Spatial Information in the Three-Dimensional Fine Structure of an Aquatic Odor Plume.

Abstract

Turbulent odor plumes play an important role in many chemically mediated behaviors, yet the fine scale spatial structure of plumes has not been measured in detail. With the use of a newly introduced microelectrochemical recording technique, we have measured, in some detail, the fine structure of an aquatic odor plume in the laboratory. We sampled a turbulent odor plume at 10 Hz with a spatial sampling area of 0.02 mm2, approximately that of a chemoreceptor sensillum of the lobster, Homarus americanus. A 3-min record was sampled at 63 different sites in 3 dimensions (x, y, z). As expected from time averaging models, the mean values of pulse parameters such as height and onset slope were greatest near the source. However, what cannot be described by time averaging models is the instantaneous distribution of pulses: periodically high peaks with steep concentration slopes (well above the local average and far above predictions from averaging models) can be found far away from the source.

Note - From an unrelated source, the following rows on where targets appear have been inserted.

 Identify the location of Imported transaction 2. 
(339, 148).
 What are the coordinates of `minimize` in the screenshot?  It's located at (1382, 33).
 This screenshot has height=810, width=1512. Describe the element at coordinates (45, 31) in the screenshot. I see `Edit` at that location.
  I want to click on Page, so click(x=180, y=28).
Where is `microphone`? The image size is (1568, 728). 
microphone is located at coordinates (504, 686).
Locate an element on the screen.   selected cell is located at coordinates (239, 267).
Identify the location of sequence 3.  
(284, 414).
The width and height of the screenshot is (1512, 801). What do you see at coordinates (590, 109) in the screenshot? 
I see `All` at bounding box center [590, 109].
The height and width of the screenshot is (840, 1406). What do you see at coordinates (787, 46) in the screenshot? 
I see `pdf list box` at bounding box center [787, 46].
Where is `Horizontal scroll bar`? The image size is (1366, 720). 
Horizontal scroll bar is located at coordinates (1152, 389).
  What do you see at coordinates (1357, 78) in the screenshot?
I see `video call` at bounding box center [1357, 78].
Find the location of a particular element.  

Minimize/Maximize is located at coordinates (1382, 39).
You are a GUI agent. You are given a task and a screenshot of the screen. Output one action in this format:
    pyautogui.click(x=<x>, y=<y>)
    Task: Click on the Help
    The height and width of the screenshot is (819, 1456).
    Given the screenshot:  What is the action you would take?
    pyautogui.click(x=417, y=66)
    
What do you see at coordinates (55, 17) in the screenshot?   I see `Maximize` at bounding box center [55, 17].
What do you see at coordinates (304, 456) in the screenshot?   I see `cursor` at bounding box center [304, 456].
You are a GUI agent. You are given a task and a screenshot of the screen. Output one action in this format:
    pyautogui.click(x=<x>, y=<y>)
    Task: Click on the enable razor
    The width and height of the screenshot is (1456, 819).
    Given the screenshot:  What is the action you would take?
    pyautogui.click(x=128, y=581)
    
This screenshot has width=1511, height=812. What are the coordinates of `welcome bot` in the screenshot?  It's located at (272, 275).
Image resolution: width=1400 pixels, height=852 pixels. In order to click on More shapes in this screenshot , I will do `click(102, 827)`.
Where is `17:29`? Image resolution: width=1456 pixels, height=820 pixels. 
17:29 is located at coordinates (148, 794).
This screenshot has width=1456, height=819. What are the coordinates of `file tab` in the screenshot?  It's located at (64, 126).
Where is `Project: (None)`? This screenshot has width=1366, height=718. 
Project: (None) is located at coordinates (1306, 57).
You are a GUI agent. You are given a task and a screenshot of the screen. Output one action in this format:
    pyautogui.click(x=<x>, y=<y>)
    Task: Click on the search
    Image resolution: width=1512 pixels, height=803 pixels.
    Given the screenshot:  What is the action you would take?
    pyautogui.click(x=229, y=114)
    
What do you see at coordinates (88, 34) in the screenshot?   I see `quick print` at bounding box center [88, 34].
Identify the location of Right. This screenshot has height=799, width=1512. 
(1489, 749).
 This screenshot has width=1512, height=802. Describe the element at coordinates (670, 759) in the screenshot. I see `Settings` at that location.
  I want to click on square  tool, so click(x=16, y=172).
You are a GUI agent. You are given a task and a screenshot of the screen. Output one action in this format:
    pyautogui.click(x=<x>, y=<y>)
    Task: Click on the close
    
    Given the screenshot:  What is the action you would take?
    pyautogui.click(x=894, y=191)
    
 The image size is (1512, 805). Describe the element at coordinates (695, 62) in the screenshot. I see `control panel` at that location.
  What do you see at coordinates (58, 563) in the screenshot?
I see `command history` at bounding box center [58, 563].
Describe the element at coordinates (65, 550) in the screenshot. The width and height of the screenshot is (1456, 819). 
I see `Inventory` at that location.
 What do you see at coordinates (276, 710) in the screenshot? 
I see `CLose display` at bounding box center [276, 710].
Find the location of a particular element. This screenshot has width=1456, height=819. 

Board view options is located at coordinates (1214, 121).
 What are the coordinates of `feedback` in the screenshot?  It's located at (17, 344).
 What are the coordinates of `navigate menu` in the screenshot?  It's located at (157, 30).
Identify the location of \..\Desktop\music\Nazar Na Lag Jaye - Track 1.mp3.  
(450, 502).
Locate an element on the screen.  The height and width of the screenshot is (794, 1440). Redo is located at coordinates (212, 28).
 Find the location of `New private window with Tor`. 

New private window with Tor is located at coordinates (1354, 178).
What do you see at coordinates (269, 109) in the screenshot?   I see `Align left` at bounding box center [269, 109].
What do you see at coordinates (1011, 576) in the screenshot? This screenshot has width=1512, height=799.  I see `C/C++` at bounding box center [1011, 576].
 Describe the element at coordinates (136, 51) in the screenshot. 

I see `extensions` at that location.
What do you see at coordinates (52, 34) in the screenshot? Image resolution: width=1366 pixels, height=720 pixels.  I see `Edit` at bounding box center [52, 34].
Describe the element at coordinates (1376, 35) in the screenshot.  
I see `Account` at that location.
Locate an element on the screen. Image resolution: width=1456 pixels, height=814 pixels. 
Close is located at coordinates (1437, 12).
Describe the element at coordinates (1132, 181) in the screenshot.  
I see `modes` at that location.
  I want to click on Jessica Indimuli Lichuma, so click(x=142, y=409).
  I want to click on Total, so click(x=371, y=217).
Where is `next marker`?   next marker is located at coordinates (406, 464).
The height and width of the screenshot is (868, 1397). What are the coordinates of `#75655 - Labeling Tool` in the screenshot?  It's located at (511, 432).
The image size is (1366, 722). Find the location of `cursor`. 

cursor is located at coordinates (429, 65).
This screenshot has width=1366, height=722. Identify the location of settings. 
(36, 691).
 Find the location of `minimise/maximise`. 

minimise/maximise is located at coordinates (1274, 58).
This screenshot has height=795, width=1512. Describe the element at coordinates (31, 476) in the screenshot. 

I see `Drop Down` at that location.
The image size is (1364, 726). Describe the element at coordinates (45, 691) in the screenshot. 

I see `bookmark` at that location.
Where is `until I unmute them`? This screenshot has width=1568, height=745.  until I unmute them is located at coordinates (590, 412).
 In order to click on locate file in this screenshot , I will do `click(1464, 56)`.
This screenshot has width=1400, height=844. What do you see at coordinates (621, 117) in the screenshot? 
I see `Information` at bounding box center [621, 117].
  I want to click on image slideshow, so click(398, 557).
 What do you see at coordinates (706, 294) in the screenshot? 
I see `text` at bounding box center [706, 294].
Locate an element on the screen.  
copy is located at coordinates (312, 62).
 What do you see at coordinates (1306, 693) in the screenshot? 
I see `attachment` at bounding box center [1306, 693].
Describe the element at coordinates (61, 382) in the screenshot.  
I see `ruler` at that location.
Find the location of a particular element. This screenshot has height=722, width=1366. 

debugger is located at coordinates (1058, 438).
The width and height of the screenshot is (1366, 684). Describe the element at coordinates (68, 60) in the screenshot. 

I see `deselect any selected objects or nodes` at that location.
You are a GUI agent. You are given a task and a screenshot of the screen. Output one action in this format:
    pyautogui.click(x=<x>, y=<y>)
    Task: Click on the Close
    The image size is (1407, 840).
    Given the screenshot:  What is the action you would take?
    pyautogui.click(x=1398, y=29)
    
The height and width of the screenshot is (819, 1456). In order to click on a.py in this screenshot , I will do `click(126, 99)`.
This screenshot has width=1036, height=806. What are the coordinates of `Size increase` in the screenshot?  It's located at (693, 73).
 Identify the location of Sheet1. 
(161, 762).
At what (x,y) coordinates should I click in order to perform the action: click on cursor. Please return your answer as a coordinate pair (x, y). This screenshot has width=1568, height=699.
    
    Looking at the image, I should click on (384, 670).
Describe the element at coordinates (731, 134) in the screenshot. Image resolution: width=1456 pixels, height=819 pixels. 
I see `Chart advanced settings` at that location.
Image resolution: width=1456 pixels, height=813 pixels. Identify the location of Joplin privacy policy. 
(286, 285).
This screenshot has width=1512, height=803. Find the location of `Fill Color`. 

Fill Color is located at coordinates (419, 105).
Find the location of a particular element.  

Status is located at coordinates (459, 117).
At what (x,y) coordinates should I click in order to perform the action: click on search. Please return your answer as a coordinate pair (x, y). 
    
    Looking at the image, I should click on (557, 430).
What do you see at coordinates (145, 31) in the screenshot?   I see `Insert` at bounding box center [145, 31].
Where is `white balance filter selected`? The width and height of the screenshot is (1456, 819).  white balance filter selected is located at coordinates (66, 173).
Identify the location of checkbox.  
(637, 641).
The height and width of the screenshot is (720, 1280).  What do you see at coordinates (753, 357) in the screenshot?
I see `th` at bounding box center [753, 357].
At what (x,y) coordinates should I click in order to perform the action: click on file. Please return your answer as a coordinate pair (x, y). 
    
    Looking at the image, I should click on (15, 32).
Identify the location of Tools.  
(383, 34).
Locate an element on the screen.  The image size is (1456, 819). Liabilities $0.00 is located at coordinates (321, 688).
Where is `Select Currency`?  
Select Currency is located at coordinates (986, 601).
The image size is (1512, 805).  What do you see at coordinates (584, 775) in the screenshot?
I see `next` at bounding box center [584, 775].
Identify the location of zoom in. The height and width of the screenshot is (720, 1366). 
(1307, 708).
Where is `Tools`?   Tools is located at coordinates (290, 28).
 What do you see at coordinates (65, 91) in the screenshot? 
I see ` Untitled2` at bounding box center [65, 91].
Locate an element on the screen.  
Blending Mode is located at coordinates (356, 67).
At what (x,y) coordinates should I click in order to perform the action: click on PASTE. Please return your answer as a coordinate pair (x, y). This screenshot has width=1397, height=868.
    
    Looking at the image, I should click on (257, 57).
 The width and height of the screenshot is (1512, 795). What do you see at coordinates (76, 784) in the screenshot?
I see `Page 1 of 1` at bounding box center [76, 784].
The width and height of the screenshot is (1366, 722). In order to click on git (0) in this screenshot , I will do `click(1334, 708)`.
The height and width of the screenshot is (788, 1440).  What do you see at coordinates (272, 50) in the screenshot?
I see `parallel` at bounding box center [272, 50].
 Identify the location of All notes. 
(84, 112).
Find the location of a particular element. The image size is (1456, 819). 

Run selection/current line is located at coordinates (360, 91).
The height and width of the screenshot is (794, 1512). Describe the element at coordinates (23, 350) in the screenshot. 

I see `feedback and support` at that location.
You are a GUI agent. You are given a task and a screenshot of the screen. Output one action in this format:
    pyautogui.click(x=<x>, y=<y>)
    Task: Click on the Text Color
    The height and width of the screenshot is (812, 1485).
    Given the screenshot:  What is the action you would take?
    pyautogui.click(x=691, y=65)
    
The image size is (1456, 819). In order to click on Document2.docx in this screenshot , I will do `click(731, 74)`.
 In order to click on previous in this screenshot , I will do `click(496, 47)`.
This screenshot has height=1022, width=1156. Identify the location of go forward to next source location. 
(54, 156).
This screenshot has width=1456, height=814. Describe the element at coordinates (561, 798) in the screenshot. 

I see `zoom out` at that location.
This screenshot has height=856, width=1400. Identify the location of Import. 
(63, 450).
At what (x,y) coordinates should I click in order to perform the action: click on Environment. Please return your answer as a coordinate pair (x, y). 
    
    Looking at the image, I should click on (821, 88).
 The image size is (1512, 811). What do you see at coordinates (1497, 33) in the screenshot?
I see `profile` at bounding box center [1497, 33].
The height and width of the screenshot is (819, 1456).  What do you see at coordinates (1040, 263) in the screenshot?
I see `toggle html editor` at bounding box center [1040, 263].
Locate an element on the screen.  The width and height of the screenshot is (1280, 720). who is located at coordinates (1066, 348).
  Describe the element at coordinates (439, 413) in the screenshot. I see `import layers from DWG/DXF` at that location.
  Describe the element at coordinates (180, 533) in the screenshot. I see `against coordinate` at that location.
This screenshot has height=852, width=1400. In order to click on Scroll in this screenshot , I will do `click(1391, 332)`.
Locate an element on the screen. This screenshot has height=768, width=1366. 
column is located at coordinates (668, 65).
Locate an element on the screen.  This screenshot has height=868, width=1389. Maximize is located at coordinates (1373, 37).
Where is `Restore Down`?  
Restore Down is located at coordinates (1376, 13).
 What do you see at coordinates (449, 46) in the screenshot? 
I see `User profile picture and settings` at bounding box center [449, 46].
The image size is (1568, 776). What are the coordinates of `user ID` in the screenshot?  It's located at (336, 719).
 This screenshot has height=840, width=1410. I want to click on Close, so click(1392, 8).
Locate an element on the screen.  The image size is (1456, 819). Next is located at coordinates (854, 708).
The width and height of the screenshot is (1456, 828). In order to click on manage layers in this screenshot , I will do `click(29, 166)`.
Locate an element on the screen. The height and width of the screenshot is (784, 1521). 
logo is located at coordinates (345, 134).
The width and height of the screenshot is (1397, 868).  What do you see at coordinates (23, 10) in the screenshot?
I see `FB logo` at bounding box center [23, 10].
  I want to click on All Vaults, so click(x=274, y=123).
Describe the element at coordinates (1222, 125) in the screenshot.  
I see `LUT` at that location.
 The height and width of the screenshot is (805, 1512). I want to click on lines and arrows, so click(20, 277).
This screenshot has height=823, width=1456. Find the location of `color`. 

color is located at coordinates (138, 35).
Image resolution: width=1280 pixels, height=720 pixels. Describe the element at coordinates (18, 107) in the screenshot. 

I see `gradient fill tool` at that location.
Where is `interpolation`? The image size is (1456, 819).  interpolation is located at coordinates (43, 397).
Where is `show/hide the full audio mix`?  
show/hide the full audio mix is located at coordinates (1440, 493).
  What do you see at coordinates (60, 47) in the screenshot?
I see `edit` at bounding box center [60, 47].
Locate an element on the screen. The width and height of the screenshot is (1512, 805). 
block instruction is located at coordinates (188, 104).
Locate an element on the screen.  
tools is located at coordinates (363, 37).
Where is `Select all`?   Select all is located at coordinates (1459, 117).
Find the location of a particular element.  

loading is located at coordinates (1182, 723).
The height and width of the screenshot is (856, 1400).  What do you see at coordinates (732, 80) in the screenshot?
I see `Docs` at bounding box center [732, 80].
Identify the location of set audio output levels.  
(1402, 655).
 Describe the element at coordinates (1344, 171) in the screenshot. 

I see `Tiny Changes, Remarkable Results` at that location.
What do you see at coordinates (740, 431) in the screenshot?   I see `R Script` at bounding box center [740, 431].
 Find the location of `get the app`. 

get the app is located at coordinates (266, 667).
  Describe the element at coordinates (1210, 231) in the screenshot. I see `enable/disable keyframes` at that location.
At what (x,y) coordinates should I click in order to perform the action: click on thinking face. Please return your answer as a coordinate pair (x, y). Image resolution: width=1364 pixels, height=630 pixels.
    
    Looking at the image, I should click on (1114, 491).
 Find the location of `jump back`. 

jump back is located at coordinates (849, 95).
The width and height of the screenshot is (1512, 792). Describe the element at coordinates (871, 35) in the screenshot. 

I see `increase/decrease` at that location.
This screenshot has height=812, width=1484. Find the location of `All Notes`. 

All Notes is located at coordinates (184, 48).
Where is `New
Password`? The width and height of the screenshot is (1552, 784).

However, the probability of above-average pulse heights decreases with distance from the source in x, y, and z directions. The most intense odor fluctuations occurred along the x axis (the cross-sectional center of the plume). Odor profiles were analyzed with three different models of sensory filters; logarithmic, probability, and temporal filters. This analysis indicates that features contained within the plume structure could be used as directional cues for orienting animals. It remains to be demonstrated that animals use such sensory filters to extract biologically relevant spatial information from odor plumes.